[Exercise] Extract every line from the entries below that contains the string "will". Matching is case-sensitive.

(Entries for locating words and elements)
———

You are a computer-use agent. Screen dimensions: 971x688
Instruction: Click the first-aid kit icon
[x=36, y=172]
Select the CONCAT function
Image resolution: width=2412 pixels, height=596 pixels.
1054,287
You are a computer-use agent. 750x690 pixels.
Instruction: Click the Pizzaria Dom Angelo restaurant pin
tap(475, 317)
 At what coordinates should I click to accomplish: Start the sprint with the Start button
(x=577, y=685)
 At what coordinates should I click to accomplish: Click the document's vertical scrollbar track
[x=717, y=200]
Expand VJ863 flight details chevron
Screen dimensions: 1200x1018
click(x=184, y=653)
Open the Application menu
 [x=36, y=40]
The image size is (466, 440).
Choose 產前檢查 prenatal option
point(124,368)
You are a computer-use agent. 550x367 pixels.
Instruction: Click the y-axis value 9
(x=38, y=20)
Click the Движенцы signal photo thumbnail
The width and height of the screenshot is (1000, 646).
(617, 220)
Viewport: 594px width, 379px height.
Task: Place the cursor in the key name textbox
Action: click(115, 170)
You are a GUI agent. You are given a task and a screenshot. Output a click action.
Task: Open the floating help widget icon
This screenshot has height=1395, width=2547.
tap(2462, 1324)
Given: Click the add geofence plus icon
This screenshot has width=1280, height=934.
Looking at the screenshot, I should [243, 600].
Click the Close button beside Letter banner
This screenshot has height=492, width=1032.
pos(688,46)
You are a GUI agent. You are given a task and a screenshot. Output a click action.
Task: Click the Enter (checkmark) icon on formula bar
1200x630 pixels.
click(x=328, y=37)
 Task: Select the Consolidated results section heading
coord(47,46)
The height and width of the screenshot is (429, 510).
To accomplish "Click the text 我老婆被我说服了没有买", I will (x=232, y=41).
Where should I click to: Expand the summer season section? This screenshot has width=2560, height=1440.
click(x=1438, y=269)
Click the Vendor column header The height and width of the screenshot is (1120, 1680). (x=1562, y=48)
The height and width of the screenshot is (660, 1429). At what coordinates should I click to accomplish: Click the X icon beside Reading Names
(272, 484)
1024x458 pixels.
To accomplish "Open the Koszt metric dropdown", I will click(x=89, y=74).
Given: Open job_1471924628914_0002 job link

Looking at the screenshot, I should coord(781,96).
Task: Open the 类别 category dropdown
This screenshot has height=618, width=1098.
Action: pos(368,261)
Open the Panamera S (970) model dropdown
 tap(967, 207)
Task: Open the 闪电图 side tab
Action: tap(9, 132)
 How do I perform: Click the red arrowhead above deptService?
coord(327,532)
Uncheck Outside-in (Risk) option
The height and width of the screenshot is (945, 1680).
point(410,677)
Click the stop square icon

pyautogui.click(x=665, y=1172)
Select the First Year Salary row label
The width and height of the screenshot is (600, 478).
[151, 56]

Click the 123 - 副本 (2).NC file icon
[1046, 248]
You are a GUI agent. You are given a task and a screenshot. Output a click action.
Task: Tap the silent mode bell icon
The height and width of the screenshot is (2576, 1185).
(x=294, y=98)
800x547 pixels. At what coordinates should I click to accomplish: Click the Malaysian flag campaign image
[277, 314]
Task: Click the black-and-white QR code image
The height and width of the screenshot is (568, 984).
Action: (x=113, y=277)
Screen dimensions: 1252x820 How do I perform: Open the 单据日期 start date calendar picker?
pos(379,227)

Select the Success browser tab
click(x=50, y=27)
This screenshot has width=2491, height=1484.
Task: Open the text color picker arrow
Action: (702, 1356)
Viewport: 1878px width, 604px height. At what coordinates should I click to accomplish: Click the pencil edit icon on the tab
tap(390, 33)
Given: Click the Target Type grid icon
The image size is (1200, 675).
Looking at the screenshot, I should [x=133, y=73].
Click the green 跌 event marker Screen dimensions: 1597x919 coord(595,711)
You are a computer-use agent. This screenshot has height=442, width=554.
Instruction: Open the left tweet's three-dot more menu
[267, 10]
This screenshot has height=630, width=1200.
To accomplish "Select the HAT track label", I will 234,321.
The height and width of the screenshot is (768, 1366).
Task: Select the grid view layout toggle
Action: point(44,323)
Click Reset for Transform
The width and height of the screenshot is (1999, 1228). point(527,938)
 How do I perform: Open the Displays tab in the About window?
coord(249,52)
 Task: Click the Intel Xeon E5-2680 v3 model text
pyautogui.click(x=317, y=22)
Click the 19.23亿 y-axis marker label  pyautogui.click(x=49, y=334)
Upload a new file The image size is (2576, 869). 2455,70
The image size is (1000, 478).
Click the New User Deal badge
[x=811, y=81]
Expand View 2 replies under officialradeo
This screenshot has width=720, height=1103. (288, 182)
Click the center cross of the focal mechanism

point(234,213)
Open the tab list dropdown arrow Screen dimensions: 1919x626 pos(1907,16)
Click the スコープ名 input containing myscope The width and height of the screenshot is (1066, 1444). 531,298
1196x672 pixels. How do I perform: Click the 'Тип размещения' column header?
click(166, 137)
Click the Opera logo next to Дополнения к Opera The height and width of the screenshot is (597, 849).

———

[Exercise solution]
To accomplish "Click the text 我老婆被我说服了没有买", I will (x=232, y=41).
To accomplish "Open the Koszt metric dropdown", I will click(x=89, y=74).
To accomplish "Select the HAT track label", I will 234,321.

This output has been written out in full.